Stefanova, who lives in Boulder City, said she started volunteering when her then partner and now fiancé, James Howard Adams, introduced her to it.
“One of the great things is when you volunteer for two shifts or more you get a free festival pass,” she said.
Stefanova said she continued to volunteer and several years later was asked by Lanier and the director at that time to be the volunteer social media coordinator. She said yes and then found out the organization wanted to hire a sponsorship manager and decided to apply for the position.
“I thought I have a little bit of experience and could use some more … so I learned as I went along with it,” she said.
From there, Stefanova became director of development and served on the board until a few months ago when she stepped down to become executive director.
“You wear a lot of different hats working festivals,” she said.
In addition to hiring Stefanova, the film festival expanded its board and hired an office manager and several independent contractors to care for the website, graphic design, filmmaker relations and other organizational matters. The new six member board of directors makes the big decisions about the festival.
Stefanova said she has stayed involved with the festival because she likes the way it is organized and believes in its mission to seek out original, unusual and entertaining short films from around the world and make them available to the general public.
“We’re just constantly working on the core things we do well,” she said.
Two of those things are making sure filmmakers have the best experience possible and providing quality short films to as many people as possible.
This year’s Dam Short Film Festival is no exception with 146 films to be screened, its highest number to date. Within those are three blocks of films created by Nevada filmmakers, including a documentary category.
“I’m excited about that because we haven’t had enough films for a Nevada documentary program before,” Stefanova said.
The festival officially runs from Feb. 13-16 at Boulder Theatre, 1225 Arizona St. There will also be two programs on Monday, Feb. 17, at which all award-winning films from the festival will be screened.
Another new element to this year’s festival is a screening of a retrospective on The Residents, a band known for its avant-garde music and multimedia projects that has been active since 1965. Homer Flynn, band manager, will be at the screening and participate in a question and answer session.

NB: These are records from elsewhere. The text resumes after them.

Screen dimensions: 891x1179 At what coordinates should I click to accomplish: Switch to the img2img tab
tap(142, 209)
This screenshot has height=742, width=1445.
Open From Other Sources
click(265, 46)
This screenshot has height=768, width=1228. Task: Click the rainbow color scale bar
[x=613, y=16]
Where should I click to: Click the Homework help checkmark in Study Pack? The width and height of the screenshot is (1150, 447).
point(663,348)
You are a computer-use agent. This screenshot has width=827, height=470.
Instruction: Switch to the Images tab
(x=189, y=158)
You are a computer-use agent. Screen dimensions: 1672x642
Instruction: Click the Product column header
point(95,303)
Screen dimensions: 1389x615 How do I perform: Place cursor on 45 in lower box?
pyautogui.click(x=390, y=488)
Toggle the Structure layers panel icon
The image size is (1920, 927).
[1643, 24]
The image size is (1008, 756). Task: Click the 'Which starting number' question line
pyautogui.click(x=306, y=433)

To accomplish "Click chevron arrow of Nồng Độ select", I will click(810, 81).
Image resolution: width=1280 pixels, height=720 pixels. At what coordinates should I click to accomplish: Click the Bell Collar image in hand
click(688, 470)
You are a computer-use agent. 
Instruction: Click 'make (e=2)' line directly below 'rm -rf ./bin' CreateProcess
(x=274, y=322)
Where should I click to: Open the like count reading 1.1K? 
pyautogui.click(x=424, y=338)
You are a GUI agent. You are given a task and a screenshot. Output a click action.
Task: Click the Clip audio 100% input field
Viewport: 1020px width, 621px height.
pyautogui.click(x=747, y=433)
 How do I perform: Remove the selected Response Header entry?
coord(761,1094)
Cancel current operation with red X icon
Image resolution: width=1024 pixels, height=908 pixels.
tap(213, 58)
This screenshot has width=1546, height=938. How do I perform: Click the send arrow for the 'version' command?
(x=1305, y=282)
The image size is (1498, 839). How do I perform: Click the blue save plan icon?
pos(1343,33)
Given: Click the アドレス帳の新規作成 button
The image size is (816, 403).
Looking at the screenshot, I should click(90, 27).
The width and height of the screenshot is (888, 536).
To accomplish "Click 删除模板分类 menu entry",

That showing will be at 8 p.m. Feb. 14.
There will also be two blocks of comedy films screened, one at 5:15 p.m. Feb. 14 and another at 6 p.m. Feb. 15. More comedy films will be shown during the Underground segment at 10 p.m. Feb. 15.
There will also be screenings of animated, international, drama and horror films as well as music videos and documentaries.
“Our whole program, I’m very very proud of it,” Stefanova said.
For more information about the 2019 Dam Short Film Festival or to purchase tickets, go to http://damshortfilm.org/.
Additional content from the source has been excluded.